The Lottery is a short story by Shirley Jackson that describes a small town’s “lottery.” Paper slips are placed in a roughed-up black box around which people socialize. Then, one member of the village is chosen at random and stoned to death by members of the community.

The story reflects a time of widening economic inequality, with popular materialism asserting that anyone can become rich if they try hard enough. It also reflects the state’s need to raise money and its belief that lotteries would provide an efficient alternative to increasing taxes.

Initially, states embraced lotteries as a way to fund education, veterans’ health programs, and other services without especially burdensome tax increases. This arrangement was largely successful for the immediate post-World War II period, but as inflation accelerated and costs rose, politicians began to believe that it was no longer possible to sustain public spending.

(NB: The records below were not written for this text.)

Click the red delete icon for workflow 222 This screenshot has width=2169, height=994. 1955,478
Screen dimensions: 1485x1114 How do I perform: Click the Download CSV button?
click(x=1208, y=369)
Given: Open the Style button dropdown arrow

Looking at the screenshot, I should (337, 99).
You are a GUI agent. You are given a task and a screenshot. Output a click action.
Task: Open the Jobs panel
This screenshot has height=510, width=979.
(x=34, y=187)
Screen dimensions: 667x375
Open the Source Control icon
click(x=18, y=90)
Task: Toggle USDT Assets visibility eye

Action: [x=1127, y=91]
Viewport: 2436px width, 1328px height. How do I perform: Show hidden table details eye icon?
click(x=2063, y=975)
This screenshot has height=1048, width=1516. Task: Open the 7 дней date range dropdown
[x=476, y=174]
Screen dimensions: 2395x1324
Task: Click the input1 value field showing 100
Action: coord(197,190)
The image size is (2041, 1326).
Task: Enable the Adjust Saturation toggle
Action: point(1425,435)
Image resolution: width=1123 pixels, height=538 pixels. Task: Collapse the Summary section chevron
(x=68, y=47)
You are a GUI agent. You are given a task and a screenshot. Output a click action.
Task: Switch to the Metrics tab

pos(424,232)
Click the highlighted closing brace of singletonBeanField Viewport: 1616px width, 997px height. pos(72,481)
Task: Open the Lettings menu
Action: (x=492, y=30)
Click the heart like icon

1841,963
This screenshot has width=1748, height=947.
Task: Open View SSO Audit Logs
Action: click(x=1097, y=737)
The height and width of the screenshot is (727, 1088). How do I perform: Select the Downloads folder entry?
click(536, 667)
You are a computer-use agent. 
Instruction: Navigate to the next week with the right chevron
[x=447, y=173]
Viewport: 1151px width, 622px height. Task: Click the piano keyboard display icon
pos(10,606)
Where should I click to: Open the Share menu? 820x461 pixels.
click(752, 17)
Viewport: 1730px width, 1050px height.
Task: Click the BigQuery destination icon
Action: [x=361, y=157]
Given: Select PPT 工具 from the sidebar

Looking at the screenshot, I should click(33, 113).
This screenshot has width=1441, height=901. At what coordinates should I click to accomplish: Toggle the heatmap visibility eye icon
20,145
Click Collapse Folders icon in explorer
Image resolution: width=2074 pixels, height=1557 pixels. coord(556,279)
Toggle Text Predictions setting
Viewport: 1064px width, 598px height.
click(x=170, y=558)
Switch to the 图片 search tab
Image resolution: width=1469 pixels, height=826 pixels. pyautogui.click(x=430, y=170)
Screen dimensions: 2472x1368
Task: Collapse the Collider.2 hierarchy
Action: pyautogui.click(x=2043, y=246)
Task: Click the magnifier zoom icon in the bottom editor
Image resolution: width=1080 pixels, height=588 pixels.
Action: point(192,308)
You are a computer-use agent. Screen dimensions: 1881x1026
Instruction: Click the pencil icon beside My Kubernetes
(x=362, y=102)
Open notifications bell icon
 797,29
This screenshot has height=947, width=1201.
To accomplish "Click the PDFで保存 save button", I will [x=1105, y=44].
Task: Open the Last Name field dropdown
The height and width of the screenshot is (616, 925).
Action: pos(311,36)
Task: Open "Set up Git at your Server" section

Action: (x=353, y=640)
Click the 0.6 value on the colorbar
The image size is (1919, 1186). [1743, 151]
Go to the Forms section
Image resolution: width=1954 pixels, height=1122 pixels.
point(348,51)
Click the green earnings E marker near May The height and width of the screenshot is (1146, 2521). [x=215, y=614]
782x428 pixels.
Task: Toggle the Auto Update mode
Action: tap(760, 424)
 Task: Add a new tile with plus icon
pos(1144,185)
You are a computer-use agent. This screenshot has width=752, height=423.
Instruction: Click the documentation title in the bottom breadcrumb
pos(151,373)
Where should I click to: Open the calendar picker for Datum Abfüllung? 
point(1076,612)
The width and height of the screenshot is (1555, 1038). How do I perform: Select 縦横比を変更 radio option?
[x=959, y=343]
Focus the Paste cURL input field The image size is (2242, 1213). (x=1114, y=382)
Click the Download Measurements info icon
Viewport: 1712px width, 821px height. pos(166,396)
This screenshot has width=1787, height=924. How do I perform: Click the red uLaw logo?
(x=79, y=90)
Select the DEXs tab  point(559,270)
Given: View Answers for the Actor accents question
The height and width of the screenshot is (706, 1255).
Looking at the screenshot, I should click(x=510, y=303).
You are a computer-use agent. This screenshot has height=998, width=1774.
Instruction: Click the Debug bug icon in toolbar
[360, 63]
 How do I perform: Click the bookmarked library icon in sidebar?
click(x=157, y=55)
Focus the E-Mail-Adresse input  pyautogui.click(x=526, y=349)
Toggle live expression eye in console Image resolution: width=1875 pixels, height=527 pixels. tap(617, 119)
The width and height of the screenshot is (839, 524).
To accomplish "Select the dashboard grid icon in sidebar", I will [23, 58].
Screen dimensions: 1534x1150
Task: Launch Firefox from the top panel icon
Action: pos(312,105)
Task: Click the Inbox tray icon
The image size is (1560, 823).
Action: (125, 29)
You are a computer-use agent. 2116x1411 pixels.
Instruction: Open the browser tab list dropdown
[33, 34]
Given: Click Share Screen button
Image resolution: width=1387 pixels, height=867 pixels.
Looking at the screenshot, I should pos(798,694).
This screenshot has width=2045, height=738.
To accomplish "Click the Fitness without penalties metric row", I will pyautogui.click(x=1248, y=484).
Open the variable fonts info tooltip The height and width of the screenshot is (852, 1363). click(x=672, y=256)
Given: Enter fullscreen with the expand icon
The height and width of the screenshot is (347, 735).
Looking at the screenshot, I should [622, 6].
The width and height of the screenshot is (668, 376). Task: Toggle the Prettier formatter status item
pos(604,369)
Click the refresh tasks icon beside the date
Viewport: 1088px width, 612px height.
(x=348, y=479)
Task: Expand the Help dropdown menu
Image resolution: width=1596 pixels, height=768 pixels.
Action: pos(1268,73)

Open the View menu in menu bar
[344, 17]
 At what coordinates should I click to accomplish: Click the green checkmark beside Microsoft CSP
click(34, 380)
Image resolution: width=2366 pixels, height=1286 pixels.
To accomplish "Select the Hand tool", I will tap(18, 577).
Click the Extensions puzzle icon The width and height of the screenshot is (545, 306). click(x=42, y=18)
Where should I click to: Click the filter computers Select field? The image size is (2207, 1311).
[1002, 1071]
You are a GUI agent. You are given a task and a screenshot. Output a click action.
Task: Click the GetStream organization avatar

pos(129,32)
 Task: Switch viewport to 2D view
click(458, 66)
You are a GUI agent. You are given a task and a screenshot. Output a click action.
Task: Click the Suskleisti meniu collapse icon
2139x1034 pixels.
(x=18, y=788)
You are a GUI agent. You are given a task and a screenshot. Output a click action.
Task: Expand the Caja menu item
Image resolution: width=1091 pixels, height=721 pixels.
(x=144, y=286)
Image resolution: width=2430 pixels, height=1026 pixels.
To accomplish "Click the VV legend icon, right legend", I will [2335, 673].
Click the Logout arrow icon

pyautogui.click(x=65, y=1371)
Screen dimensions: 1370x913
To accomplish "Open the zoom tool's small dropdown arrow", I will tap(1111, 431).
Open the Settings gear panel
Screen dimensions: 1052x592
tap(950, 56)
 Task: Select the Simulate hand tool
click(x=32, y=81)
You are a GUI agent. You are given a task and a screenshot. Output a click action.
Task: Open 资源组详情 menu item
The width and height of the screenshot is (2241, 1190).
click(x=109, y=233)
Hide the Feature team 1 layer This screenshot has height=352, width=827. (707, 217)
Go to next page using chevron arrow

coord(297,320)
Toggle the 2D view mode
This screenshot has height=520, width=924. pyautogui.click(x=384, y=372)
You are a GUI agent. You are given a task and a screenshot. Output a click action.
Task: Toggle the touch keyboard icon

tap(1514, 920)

By the 1980s, state lotteries had grown enormously, with players overwhelmingly coming from middle- and upper-income neighborhoods. Low-income people did play, but at much lower levels relative to their share of the population.

When someone wins the lottery, they receive a lump sum payout or a series of payments (commonly called an annuity). If they choose to invest the winnings, they can potentially grow the amount to close to the advertised prize and take advantage of compound interest. However, this option requires careful planning and financial discipline, as well as an understanding of tax laws and rules.